Data shown:
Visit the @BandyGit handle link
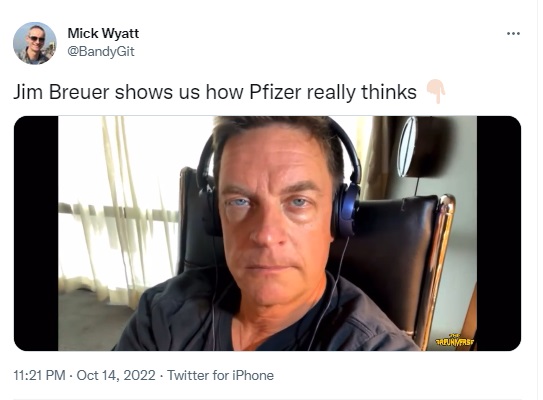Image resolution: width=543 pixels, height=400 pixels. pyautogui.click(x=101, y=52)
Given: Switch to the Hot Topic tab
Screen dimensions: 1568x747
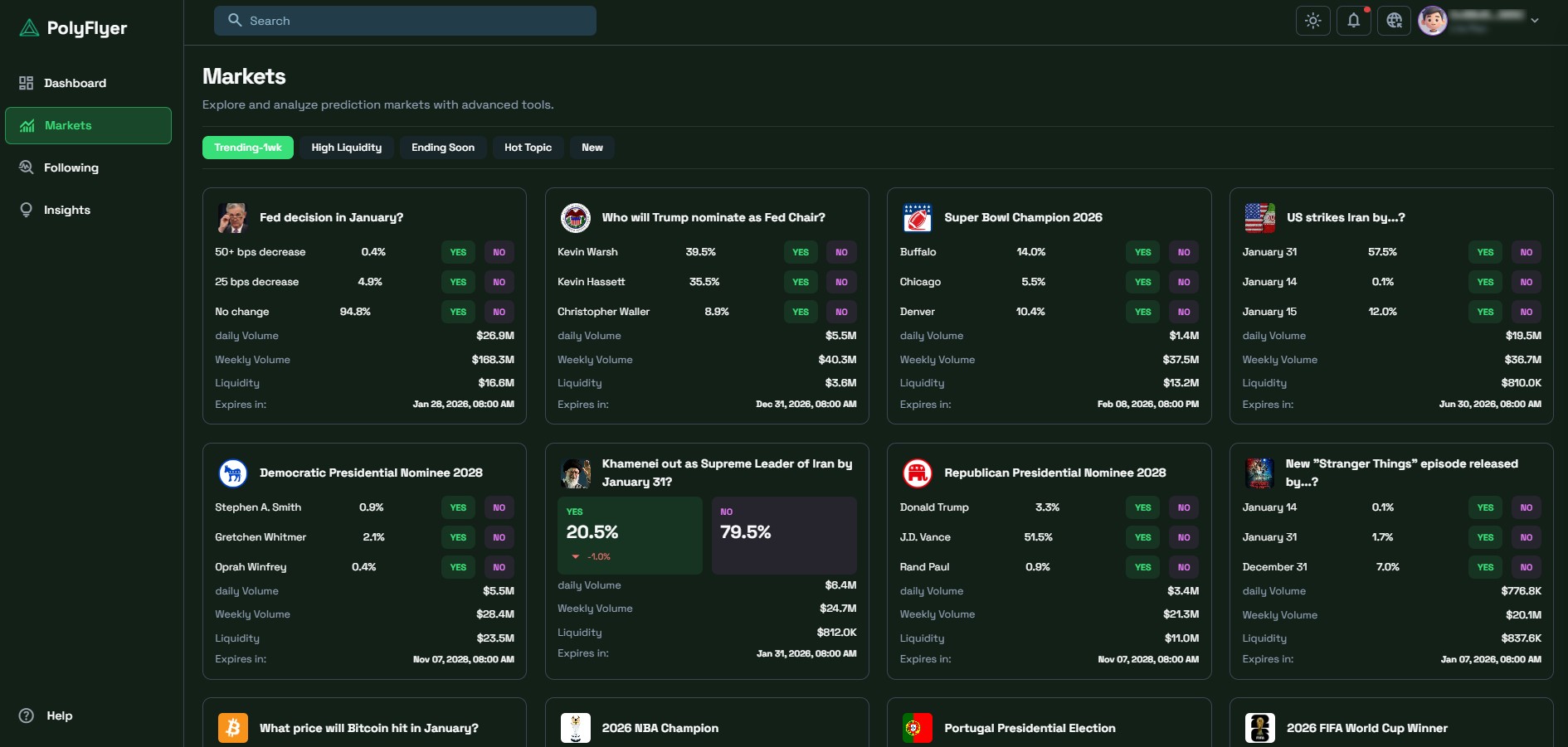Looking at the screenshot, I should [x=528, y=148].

...

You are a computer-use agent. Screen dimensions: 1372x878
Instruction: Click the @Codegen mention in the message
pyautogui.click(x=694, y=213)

Directions: Could you set out the data from the line with "Visit the @BandyGit handle link" to the line with "Looking at the" as a numbered list, both lines included, with blank lines dropped and the pictures left out?

Output for this exercise:
1. Visit the @BandyGit handle link
2. Image resolution: width=543 pixels, height=400 pixels. pyautogui.click(x=101, y=52)
3. Given: Switch to the Hot Topic tab
4. Screen dimensions: 1568x747
5. Looking at the screenshot, I should [x=528, y=148].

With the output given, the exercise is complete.